EXERCISE PROMPT: What is needed is the number of lines below that contain the word "window", with no other output.

PROVIDED DATA:
* * * * *
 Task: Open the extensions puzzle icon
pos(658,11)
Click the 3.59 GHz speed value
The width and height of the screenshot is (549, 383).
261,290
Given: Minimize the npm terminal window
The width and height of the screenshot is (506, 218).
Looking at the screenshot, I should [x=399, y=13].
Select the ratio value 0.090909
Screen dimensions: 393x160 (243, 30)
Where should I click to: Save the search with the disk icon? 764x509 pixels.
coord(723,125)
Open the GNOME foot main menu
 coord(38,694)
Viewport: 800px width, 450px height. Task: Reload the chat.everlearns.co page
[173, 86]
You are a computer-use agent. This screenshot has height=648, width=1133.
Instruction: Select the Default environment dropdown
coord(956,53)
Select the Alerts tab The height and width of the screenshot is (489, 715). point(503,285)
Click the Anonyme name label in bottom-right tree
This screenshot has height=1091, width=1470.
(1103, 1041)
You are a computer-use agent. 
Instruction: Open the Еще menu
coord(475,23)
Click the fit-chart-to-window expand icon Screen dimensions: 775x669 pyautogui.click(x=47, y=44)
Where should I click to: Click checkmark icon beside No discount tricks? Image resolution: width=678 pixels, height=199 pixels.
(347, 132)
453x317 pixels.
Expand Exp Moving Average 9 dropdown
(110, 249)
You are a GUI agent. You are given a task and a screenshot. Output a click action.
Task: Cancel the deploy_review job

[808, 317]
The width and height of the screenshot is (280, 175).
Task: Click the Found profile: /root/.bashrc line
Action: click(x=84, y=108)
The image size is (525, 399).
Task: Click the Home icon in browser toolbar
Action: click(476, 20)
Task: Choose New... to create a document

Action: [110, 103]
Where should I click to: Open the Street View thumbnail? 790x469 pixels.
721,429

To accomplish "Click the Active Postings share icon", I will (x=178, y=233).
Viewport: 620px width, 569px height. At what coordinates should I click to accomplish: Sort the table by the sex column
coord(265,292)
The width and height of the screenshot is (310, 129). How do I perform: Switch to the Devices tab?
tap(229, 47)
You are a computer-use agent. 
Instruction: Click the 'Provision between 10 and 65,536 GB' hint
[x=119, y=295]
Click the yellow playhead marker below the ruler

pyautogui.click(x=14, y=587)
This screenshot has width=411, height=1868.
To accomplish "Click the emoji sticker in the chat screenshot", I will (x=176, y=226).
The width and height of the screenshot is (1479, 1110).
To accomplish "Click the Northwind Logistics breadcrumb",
* * * * *
RESULT: 2